Records for this exercise:
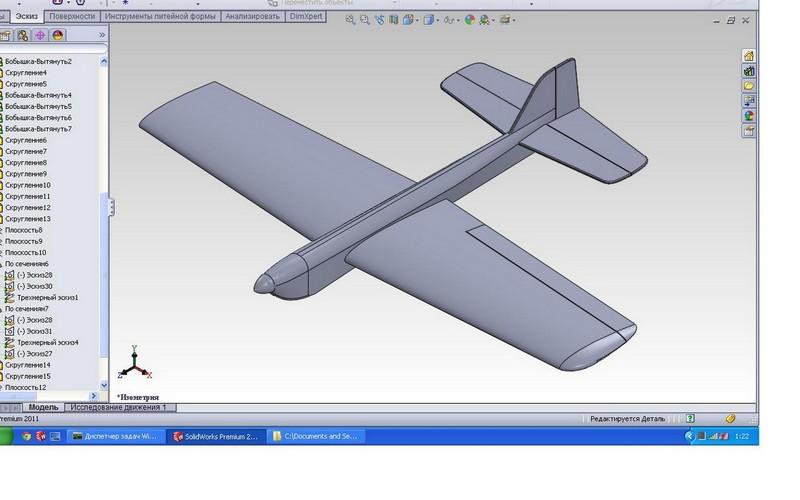
Task: Open the Анализировать tab
Action: tap(252, 17)
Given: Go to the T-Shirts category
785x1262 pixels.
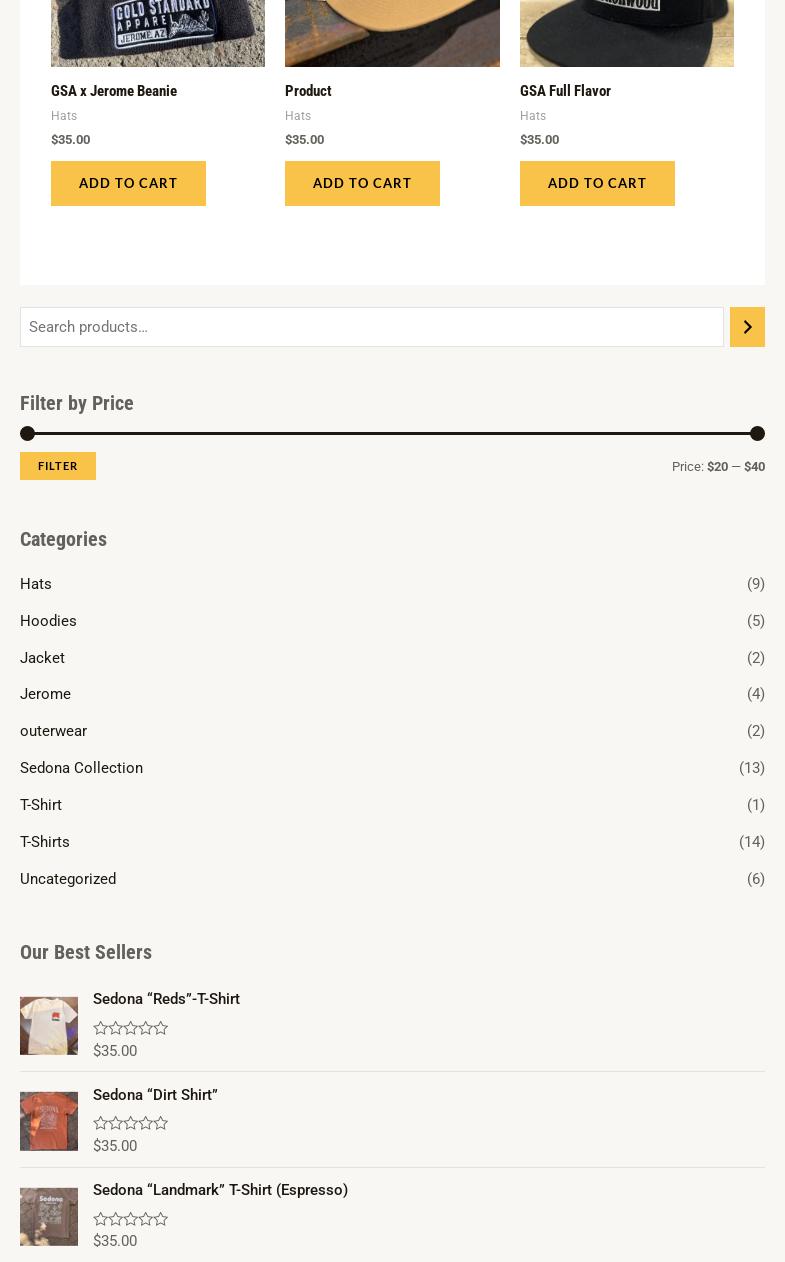Looking at the screenshot, I should (45, 842).
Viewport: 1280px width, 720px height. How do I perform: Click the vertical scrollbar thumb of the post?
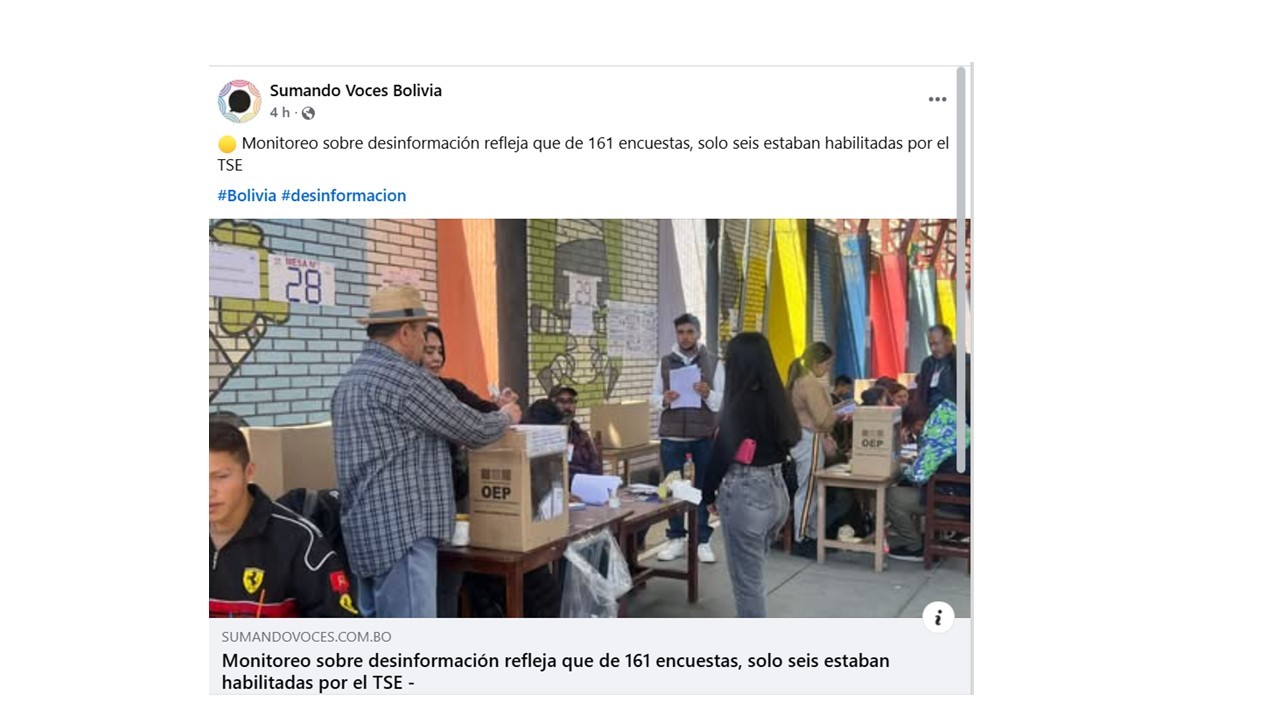coord(962,270)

Task details:
From the line containing "785x1262 pixels." to the end of the data above, give those lines again verbatim, with both endpoints included and no images.

Solved exercise:
785x1262 pixels.
Looking at the screenshot, I should (45, 842).
Viewport: 1280px width, 720px height. How do I perform: Click the vertical scrollbar thumb of the post?
coord(962,270)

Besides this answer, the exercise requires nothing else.